Financial Conduct Authority (FCA) Catches ‘Fair Oaks Crypto’ For Fake Authorization
On Tuesday, August 7, 2018, the Financial Conduct Authority (FCA) has warned British investors against associating with Fair Oaks Crypto, as the latter is claimed to have falsified the legitimacy of its business, namely with the use of “fake authorization”.
As per Finance Magnates, the FCA does not consider cryptocurrencies as being regulated, which for the time being is accurate, however they do see any derivatives as being the contrary. Fair Oaks supposedly falls into this category. The firm has been advertising its multiple services, which include CFDs on diverse profiles like cryptocurrencies, metals and energy.

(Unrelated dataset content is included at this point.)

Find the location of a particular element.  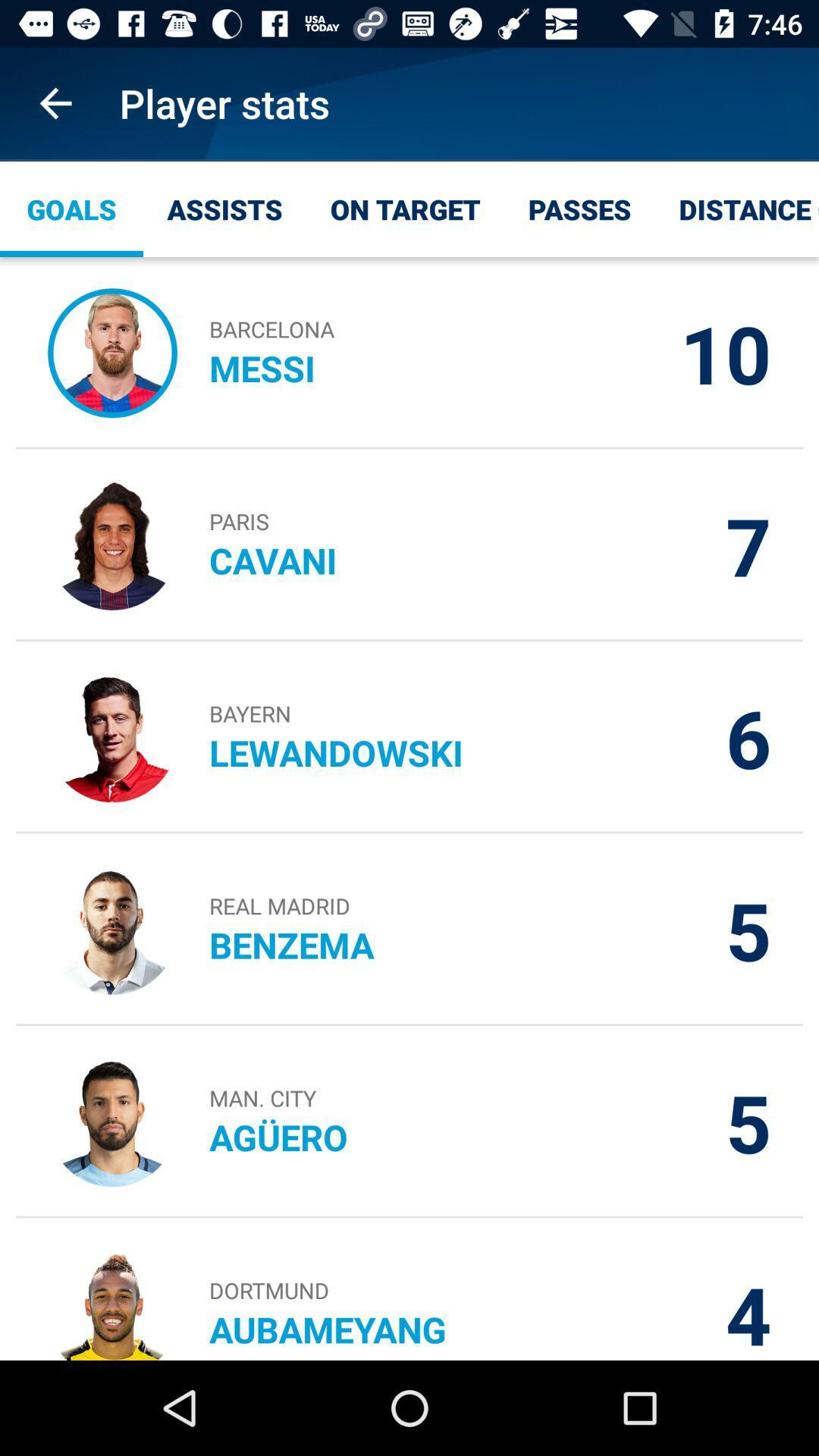

icon next to player stats app is located at coordinates (55, 102).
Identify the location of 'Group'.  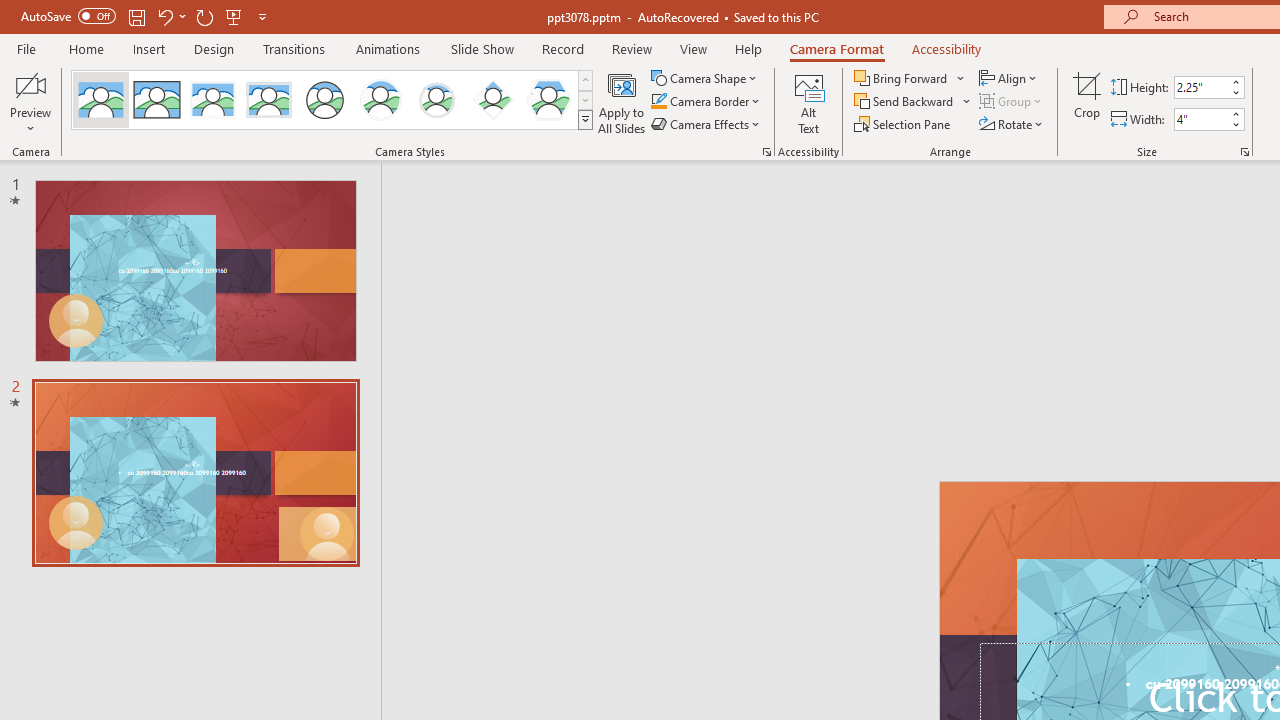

More astonishing is that Fair Oaks Crypto was not prosperous in concealing the fact that the firm did not have any appropriate registration number on its main webpage, nor was it granted the authority to conduct its operations within the UK.
Another accusation that the FCA made is that of illegal impersonation, that is, advertising Fair Oaks Crypto as being tied to the Fair Oaks Capital Limited.
The latter has since cautioned its customers of the impersonation, noting that it was,
“operating from France, is using the Fair Oaks name […] its website www.fair-oakscrypto.com.” Customers have also been made aware of potential phone calls or email they might receive, adding that it has nothing to do with Fair Oaks Capital Limited.
Such impersonation is not new whether it be the crypto sphere or our traditional system. The FCA has allegedly caught others, namely FX brands, for not having the necessary licenses to operate their businesses. As per Finance Magnates, registration is fundamental, as it ensures optimal security and protects investors due to the ability to project the potential a firm has by its financial standing.